Я коротко рассказал о капитане Кораблеве.
Генерал вытер снежной белизны платком уставшие глаза, задумался. Спустя минуту сказал:
— Удивительный и странный парадокс: все — от мала до велика — жаждут убить врага, в любое мгновение готовы умереть за Родину и в то же время так далеко пустили этого врага к себе в дом…
Метрах в двух от окопа разорвался снаряд. Дым и кислый запах горелого пороха защекотали ноздри. Сверху градом посыпались комья земли. Взрывы участились. Начался шквальный огонь. Уже нельзя было поднять головы.
Березина спокойно несла вдаль свои воды, широкая и хмурая. Немцы готовили переправу. Это чувствовалось по суете и оживлению на том берегу. Там забегали, закричали. На воду спустили несколько понтонов. Внезапно обстрел прекратился. Улеглась гулкая, до звона в ушах, тишина.
Генерал подозвал своего шофера. Я только сейчас по-настоящему разглядел его. Молоденькое, озорное лицо. Фасонистые галифе, хромовые сапожки — все на нем было с иголочки. Захаров, правда, не особенно жаловал генеральского водителя. Он прогнал парнишку из своего окопа, куда тот неожиданно под огнем пробрался с крошечным букетом цветов для Каталины. «Кши, кавалер!» — прикрикнул Захаров.
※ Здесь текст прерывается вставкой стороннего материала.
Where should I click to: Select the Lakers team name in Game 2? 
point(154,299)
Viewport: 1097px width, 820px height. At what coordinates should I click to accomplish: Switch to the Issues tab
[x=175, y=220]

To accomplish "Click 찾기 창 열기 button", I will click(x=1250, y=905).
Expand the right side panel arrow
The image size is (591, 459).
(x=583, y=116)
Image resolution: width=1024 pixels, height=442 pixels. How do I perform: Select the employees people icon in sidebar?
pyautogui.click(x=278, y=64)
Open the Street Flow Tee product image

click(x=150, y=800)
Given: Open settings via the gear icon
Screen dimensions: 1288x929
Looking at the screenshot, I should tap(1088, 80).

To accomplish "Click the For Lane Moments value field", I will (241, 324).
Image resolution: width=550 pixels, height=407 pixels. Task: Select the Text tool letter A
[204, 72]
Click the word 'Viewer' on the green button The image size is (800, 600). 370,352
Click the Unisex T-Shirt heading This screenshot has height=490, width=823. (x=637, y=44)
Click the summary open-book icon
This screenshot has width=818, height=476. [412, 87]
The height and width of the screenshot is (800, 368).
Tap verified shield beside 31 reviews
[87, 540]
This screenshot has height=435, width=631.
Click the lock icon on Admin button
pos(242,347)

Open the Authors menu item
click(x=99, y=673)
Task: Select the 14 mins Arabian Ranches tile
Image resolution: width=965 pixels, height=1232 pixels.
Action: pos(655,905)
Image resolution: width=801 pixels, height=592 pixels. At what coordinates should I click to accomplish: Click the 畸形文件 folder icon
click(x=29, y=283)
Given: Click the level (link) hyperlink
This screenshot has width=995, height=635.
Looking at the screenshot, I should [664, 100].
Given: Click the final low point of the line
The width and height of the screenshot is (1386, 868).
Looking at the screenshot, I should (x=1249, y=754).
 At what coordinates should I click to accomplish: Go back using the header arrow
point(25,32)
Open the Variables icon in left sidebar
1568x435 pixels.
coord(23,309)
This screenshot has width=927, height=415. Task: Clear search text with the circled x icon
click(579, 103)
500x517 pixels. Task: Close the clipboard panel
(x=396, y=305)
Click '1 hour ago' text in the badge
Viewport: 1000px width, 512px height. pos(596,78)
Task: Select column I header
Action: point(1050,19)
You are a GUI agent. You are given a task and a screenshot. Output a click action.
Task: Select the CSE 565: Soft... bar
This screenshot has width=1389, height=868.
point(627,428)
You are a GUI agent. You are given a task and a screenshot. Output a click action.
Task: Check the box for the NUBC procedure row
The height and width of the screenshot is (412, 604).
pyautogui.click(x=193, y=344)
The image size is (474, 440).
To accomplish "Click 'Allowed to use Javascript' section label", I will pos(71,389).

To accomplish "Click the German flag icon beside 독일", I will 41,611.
— Бурцев, ну-ка взнуздай своего красавца и жми в Могилев, — приказал генерал. — Мой приказ полковнику Фигурину — не медлить! Расшибиться, но дивизии быть здесь к шести часам! — генерал взглянул на часы. — К шести! — повторил он.
К шести часам! Сейчас — двадцать семь минут второго. Значит, надо продержаться четыре часа тридцать три минуты. Четыре часа тридцать три минуты! Вечность короче…
Генеральский автомобиль, стоявший на опушке леса, почти на виду у немцев, и почему-то не тронутый ими, вдруг подал признаки жизни. Бурцев, не торопясь, сел за руль. Тот берег точно ошалел. Забили оттуда из чего только возможно было: пушек, винтовок, автоматов, пулеметов. Однако Бурцев не спешил, точно стреляли не по нему. Вырулив на совершенно открытую прогалину, он неожиданно забуксовал в песке. Генерал вытер ладонью лоб. И вдруг Бурцев выпрыгнул из машины, заглянул под задние колеса, почесал затылок.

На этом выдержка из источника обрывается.